Many people do not consult a lawyer before buying a franchise and signing a Franchise Disclosure Document (“FDD”). Prospective franchisees are frequently told by the franchisor that the FDD is not negotiable. Financial Disclosure Documents are in fact somewhat negotiable and a good franchise lawyer can revise the language and obtain some concessions. More importantly, an experienced franchise lawyer can “read between the lines” of the FDD, evaluate the franchise and assess what exactly the franchisee is buying.
Very few franchisors provide any representations about their financial performance. When they do, they
disclose the average gross sales of their existing franchisees. The prospective franchisee is often left to ascertain what net income they can expect to earn with the franchise. Reviewing the FDD involves an extensive analysis of the financials, requesting a copy of the franchise manual, due diligence on existing franchisees and the franchise system itself. One of the primary things I look at in the Franchise Disclosure Document (FDD) is the language regarding the ability to sell the franchise and exit strategies. Many people buying a franchise don’t realize that even if they fail, they still must pay the franchisor the average monthly fee through the end of the agreement (the franchisor still wants to capture the “benefit of the bargain”).
Prospective franchisees frequently only see the advantages of owning a franchise such as brand awareness among consumers, proven methods of operation, major advertising campaigns, and business support. These advantages come with a trade-off. Franchisees looking for the autonomy that usually comes from being their own boss may be disappointed. When operating a franchise, franchisees are making the agreement to follow strict guidelines set by the franchisor governing advertising, clientele, pricing and the hiring of suppliers. The franchisees have to pay a portion of their gross sales regardless whether or not they are turning a profit.
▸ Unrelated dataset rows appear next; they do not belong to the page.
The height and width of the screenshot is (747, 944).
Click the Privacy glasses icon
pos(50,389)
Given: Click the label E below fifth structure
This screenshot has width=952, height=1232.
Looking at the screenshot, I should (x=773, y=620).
FRANCHISEES MUST VERIFY FRANCHISOR’S PROMISES ON THEIR OWN
Some prospective franchisees don’t conduct extensive due diligence because they think that because an FDD is filed with the State Attorney General’s office that the Franchisor has been fully investigated and the State has verified all its representations. In fact, franchising is not heavily regulated at all. Only a few states conduct due diligence on franchisors. The federal FTC Rule does not have “teeth.” Injured, defrauded franchisees have little recourse. For misrepresentations in the FDD, franchisees cannot sue privately, only the FTC can pursue an “enforcement action” Due to budget constraints, this is a very rare occurrence.
Entrepreneurs who are considering buying a franchise should always consult an experienced franchise lawyer.